(Entries from a collection)

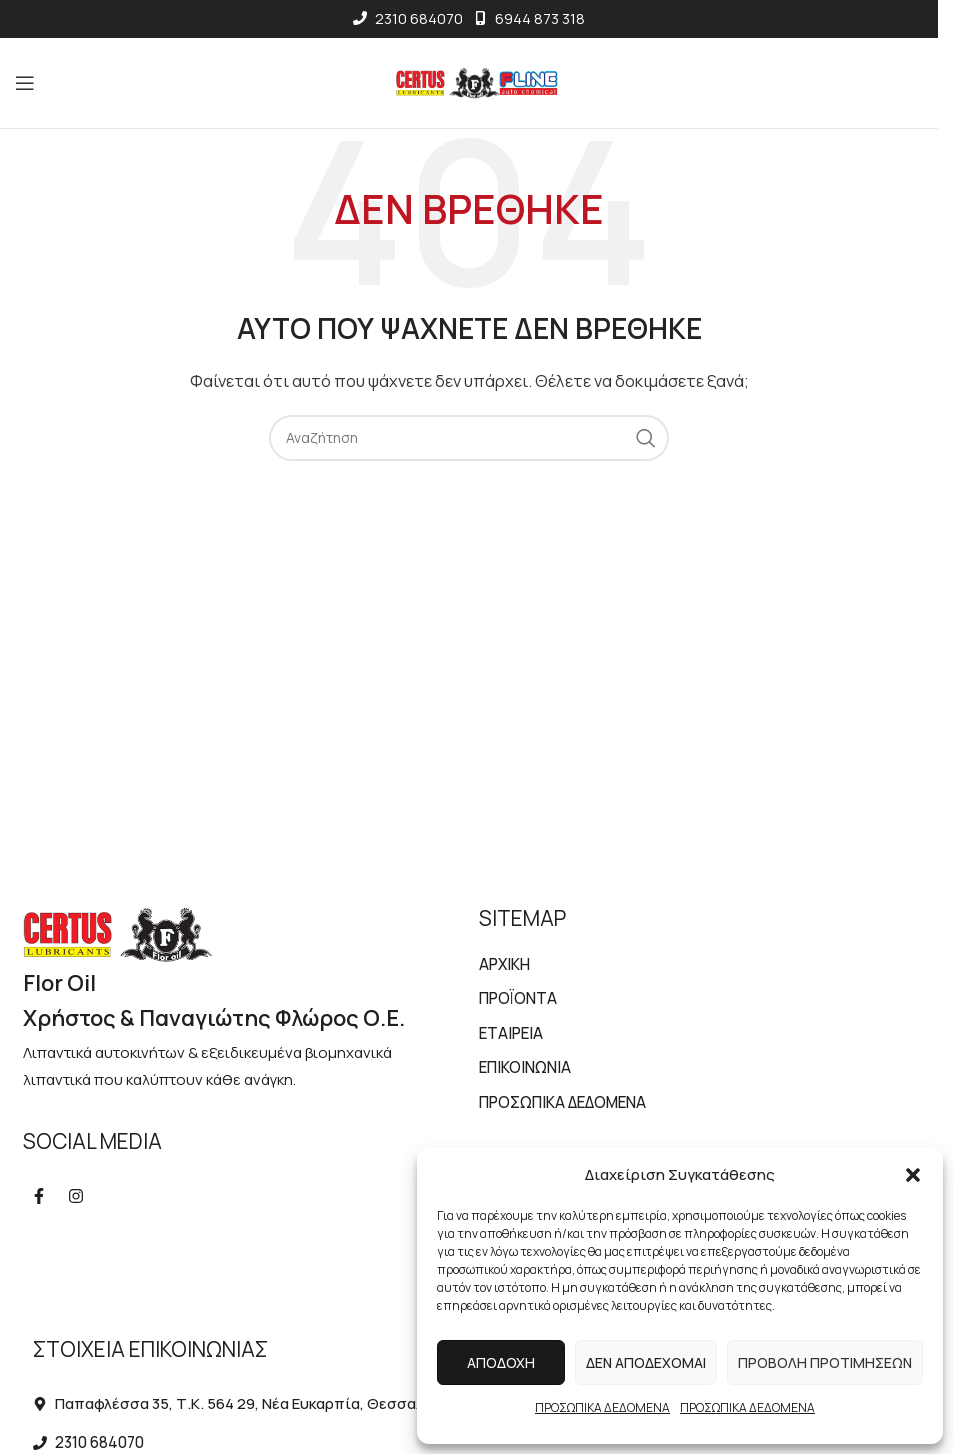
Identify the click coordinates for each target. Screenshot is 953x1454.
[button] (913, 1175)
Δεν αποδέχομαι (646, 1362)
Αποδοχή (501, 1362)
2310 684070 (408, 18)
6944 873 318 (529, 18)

◆ Given instruction ◆
Format every line of the entries above as a JSON list of strings, with one string per line and no blank lines. Omit the pictures.

◆ Right answer ◆
[
  "Identify the click coordinates for each target. Screenshot is 953x1454.",
  "[button] (913, 1175)",
  "Δεν αποδέχομαι (646, 1362)",
  "Αποδοχή (501, 1362)",
  "2310 684070 (408, 18)",
  "6944 873 318 (529, 18)"
]